━━━━━ DATA FOR THE TASK ━━━━━
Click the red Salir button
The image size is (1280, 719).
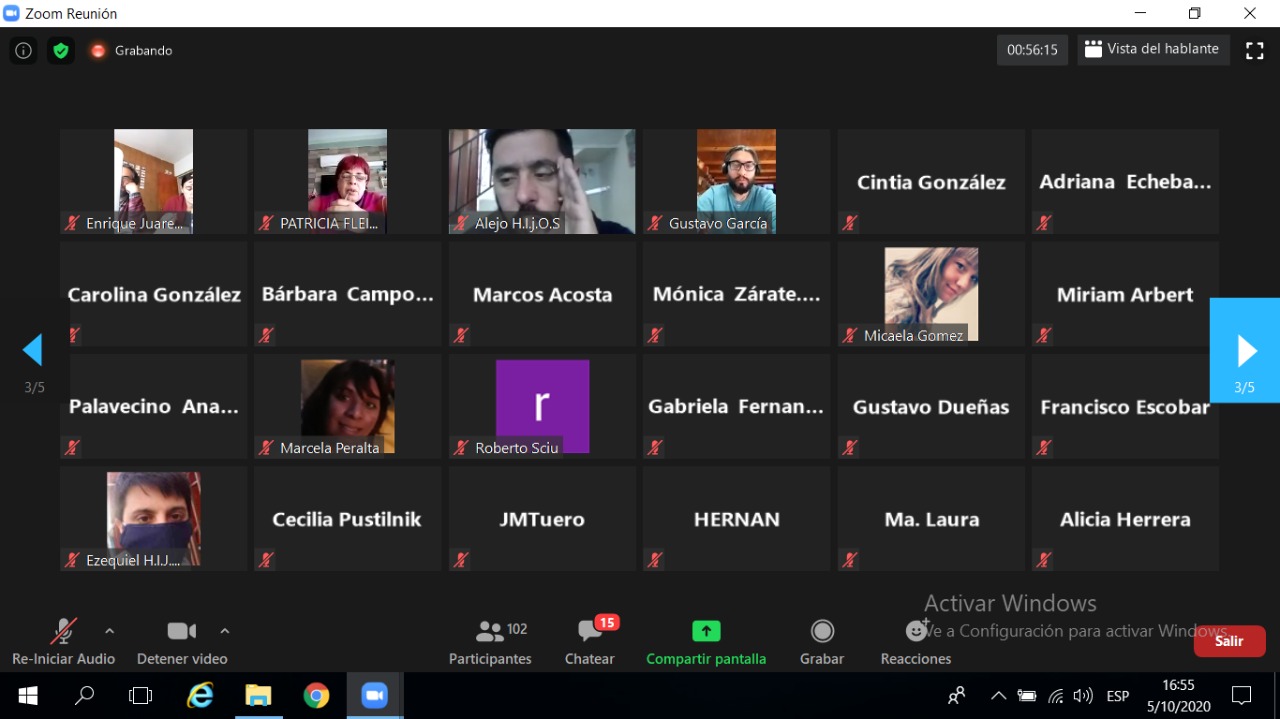click(x=1229, y=641)
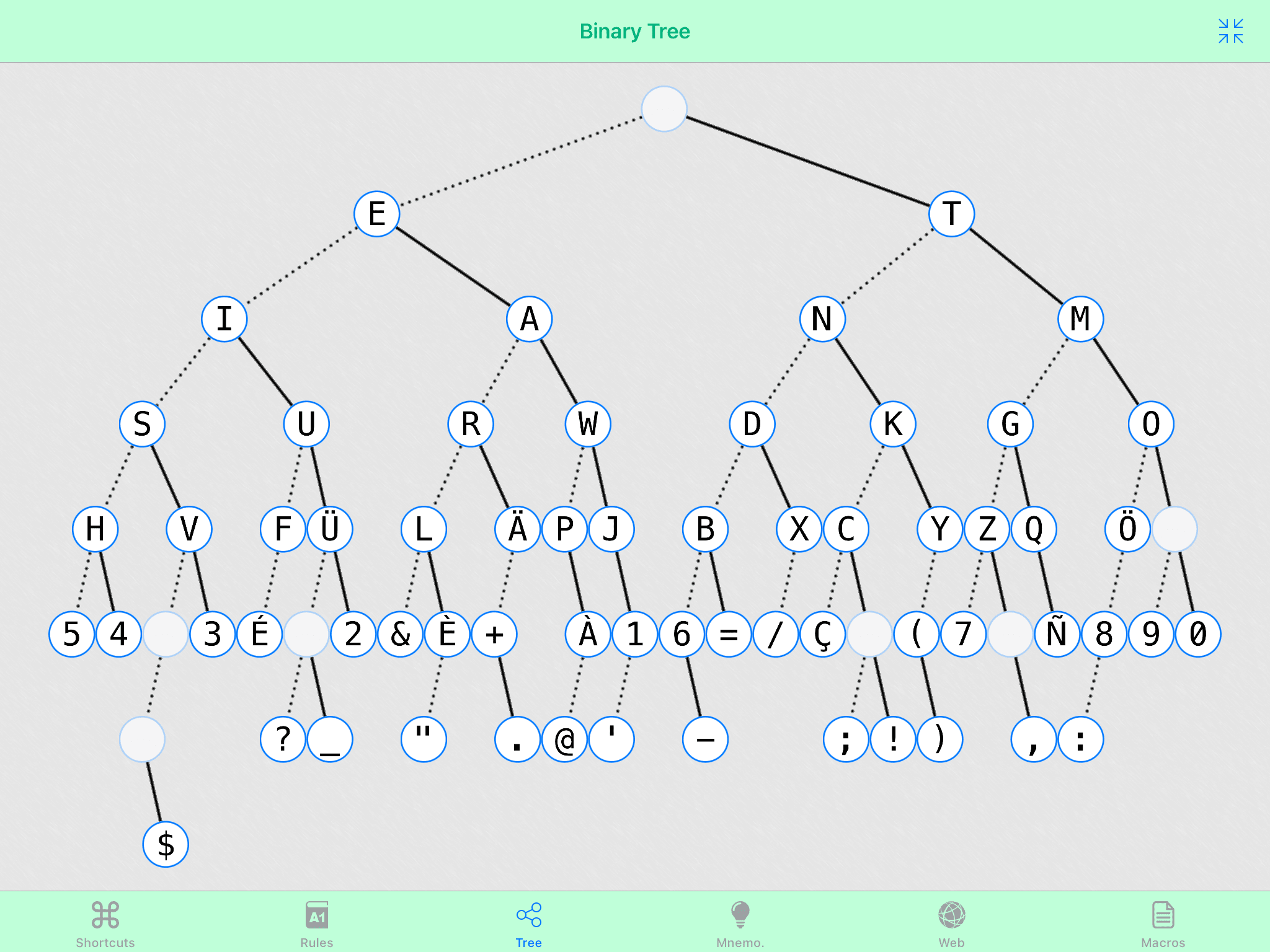Open the Macros document tab
This screenshot has height=952, width=1270.
click(1163, 923)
━━━━━
TO DO: Reproduce each of the items above word for word, omitting the pictures.

SOLUTION TO THE PROBLEM:
Click the red Salir button
The image size is (1280, 719).
click(x=1229, y=641)
Open the Macros document tab
This screenshot has height=952, width=1270.
click(1163, 923)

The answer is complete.